Camouflage is Eternal


Why won’t camouflage die? Three reasons: 1. Camouflage has a sponsor with very deep pockets who pays millions of soldiers to wear nothing but it during every hour of every day. 2. Fashion will always follow bloodthirsty gangs of working-class hooligans to the ends of the earth–just look at the Burberry plaid! 3. A certain number of the decadent and the unclothed will always manage to stumble, shivering, into the Army/Navy store, and often turn a few heads on their way back to the clinic. This is why the annual urban camouflage cycle tends to start in the dead of winter and peak by the end of spring. We’re in the middle of it right now.


Reebok Needs New Fonts


Reebok’s new campaign juxtaposes superstar headshots with documentary minutiae.
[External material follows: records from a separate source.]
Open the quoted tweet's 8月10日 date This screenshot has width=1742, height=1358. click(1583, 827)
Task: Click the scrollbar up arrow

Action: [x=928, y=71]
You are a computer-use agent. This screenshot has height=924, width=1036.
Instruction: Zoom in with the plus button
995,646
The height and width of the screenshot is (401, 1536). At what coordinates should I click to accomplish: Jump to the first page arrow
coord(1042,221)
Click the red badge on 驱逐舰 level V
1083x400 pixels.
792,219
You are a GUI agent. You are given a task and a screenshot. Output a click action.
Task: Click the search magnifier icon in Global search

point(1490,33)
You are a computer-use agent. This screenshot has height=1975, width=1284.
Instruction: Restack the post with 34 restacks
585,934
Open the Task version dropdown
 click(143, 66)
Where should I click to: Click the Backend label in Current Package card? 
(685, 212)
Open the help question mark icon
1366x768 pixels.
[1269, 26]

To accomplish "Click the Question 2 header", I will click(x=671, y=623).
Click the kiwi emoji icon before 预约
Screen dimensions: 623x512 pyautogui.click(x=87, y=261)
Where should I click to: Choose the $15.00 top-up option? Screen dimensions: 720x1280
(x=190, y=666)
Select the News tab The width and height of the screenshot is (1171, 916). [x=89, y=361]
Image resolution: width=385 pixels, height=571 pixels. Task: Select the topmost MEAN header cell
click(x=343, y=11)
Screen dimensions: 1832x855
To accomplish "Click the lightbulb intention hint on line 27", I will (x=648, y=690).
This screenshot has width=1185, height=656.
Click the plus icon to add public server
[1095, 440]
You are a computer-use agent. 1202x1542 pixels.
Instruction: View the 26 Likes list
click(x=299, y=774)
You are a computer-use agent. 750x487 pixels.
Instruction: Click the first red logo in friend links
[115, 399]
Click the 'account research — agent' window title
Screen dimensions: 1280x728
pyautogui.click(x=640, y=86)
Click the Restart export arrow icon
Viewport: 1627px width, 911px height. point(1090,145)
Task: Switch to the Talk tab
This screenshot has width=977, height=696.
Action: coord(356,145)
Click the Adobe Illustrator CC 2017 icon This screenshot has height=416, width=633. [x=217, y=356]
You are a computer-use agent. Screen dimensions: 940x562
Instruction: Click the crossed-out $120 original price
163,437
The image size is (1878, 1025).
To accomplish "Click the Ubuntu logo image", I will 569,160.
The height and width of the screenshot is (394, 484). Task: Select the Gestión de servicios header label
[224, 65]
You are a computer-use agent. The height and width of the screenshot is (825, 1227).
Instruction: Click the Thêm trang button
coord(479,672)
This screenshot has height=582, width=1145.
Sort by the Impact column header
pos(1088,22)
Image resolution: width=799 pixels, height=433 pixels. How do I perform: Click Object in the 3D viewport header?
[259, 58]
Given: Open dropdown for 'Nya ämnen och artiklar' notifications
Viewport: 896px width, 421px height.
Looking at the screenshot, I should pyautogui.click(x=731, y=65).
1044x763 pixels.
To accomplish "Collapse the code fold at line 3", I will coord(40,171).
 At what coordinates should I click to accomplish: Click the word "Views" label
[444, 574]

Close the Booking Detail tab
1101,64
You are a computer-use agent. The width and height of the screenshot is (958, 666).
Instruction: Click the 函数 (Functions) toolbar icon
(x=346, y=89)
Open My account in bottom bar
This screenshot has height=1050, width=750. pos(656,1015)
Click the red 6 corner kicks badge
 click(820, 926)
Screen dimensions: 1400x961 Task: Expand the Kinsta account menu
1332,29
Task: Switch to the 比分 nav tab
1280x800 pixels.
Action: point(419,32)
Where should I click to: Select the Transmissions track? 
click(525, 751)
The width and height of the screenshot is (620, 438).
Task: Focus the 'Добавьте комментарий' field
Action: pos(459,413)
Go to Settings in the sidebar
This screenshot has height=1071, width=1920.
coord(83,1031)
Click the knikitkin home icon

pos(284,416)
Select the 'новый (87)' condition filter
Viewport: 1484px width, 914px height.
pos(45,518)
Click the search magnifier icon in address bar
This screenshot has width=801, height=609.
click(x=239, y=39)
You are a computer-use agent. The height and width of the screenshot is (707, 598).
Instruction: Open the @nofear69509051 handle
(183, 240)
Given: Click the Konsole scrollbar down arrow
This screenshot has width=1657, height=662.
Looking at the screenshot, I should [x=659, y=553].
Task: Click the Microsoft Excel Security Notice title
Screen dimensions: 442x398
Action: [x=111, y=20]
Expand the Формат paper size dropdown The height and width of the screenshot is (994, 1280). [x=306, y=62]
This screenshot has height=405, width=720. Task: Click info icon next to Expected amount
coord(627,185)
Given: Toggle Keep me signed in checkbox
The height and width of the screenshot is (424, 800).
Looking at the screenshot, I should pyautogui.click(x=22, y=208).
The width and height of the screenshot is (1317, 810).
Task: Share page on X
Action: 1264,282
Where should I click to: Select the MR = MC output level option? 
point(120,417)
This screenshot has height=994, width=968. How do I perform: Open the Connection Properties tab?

They’ve got Lucy Liu beside a snapshot of her as a little girl at the playground, Allen Iverson beside his devil tattoo, and some tennis guy next to a tennis trophy. In front of it is the slogan “I AM WHAT I AM” in a blackletter font. Blackletter, as we all know, is the ornate, thick lettering often found slithering across the backs of convicts and the tops of newspapers. After Nike’s extensive use of blackletter in their 2003 Battlegrounds campaign, Reebok should have shelved it for a while. “Battlegrounds,” by the way, is exactly the kind of word to use blackletter on. Like the font, it’s a brutal, forceful, pointy, thick, mean, warlike word. “I am what I am,” on the other hand, is a whiney, emo slogan that would be best served by equally whiney, emo, hand-drawn letters, such as those simpering spidery lines found on the cover of J. Safran Foer’s latest emo tome. For Reebok to use blackletter here is about as appropriate as writing a love letter on the back of a napkin or signing the United States Constitution in crayon. In other words, we do not approve.

Good use of blackletter

Lousy use of blackletter


Google Gulps Down their Pride


As an April Fool’s prank, Google introduced Google Gulp, a new smart drink that takes away the drinker’s privacy, defrauds Wall Street investors, and remains forever stuck in a “beta” testing stage. The phony FAQ asks: “When will you take Google Gulp out of beta?” Google responds: “Man, if you pressure us, you just drive us away. We’ll commit when we’re ready, okay?” It is unlikely that Microsoft, for example, would poke fun at itself by releasing a phony document plotting to take over the world. Because Microsoft is plotting to take over the world, such a prank would be as funny as it is unlikely. The company simply takes itself too seriously. Upstart Google, on the other hand, hasn’t let a multibillion-dollar IPO dampen their faculty for sophomoric self-mockery. Of this we approve.